The band structure of the Weyl semimetal lattice model, displayed along the path $\mathit{k}$: $(\pi ,0,\pi )\to (0,0,0)\to (0,0,\pi )\to (\pi ,0,\pi )$. (a) Doubly degenerate 3D Dirac point when $H_1=0$ and $ϵ=6t$. (b) Momentum-shifted Weyl point for $b=0.9$ and $b_0=0$. (c) Energy-shifted Weyl points for $b_z=0$ and $b_0=0.7$. (d) Weyl insulator with $b_z=0$ and $b_0=0.7$ and the exciton gap modeled by taking $ϵ=5.9t$. In all panels, we take $\lambda ={\lambda }_z=1.0$, $t=0.5$, and the energy is measured in units of $\lambda$. Red circles mark the location of the Dirac (Weyl) points.

Figure 3

(a) Charge density $\delta \rho (x,y)$ accumulated in the vicinity of the flux tubes $\Phi =0.01{\Phi }_0$ in the Weyl semimetal. (b) Total accumulated charge per layer $\delta Q$ near one of the flux tubes, in units of $e/2\pi$ for indicated values of $b_z$. Dashed lines represent the expectation based on Eq. (9).

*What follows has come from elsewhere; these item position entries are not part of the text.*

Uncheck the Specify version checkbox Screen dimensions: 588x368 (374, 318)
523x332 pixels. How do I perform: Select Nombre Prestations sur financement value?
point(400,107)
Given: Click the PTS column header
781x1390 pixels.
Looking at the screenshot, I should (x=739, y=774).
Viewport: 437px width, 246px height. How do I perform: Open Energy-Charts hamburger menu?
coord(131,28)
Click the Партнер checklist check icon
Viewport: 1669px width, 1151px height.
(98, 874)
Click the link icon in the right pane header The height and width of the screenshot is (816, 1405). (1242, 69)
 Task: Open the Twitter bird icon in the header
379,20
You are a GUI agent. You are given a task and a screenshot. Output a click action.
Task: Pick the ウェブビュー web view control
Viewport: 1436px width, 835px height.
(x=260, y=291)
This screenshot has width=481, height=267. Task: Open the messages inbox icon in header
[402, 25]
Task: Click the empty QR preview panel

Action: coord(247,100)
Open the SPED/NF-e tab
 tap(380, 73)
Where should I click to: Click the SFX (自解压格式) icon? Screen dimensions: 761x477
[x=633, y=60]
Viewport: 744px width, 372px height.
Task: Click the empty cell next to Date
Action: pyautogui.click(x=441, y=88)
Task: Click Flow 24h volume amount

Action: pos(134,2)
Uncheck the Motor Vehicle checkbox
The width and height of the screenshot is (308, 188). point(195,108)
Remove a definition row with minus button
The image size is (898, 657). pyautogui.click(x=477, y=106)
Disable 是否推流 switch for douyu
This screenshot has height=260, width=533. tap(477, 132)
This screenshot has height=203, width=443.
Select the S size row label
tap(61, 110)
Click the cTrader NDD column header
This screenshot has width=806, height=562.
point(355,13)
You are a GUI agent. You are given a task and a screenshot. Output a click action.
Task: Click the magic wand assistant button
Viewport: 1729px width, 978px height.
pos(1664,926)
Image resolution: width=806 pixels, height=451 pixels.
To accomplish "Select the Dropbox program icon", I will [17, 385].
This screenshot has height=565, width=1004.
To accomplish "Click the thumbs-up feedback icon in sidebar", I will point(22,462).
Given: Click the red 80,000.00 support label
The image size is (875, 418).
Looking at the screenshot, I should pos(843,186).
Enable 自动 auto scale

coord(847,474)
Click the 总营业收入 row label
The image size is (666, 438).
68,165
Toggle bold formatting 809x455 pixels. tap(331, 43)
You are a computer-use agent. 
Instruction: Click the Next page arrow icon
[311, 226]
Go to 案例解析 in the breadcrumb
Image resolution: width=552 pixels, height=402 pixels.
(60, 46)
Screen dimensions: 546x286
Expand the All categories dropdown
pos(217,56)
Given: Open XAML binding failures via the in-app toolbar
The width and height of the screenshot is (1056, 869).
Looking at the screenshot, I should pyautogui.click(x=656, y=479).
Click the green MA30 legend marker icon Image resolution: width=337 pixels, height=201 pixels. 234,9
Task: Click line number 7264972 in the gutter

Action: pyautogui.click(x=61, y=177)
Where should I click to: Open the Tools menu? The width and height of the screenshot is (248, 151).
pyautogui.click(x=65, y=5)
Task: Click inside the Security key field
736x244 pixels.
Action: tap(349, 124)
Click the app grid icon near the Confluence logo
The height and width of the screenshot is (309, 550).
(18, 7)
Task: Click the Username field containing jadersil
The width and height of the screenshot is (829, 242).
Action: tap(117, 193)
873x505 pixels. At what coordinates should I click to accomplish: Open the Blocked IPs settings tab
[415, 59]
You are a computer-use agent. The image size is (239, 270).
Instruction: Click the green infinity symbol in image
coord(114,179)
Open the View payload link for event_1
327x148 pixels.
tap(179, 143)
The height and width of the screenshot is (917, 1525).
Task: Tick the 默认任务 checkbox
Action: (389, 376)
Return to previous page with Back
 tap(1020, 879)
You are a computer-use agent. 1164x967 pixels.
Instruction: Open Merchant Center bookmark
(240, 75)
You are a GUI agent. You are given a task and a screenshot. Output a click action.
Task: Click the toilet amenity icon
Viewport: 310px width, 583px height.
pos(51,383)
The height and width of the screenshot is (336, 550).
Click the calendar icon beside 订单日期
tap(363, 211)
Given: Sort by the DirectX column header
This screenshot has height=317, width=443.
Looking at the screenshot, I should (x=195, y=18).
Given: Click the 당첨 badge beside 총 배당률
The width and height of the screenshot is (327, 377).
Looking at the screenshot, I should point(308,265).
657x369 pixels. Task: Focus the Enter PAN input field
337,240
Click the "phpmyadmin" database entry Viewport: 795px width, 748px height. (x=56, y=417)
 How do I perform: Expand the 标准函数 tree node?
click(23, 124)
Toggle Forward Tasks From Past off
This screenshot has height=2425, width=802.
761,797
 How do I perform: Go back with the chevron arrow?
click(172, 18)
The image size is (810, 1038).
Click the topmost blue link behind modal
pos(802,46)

We use $\lambda ={\lambda }_z=t=0.5$, $ϵ=3.0$, $L=14$, and $L_z=160$ independent values of $k_z$. Panels (c), (d) show the charge accumulations as a function of $b_z$ in the presence of nonzero Dirac mass and $b_0$. Parameters as above except $b_0=0.1$, 0.2, 0.3 in (c) and $ϵ=3.0$, 2.9, 2.8, 2.7 for the curves in (d) from left to right.

Figure 4

(a) Chiral current $J_z$ as a function of energy offset $b_0$ for various values of the momentum cutoff $\Lambda$. The dashed line indicates the field theory prediction Eq. (5). (b) The slope $d{J}_z/d{b}_0$ in units of $e\eta /2\pi$ as a function of cutoff $\Lambda$. Slope 1.0 is expected on the basis of Eq. (5).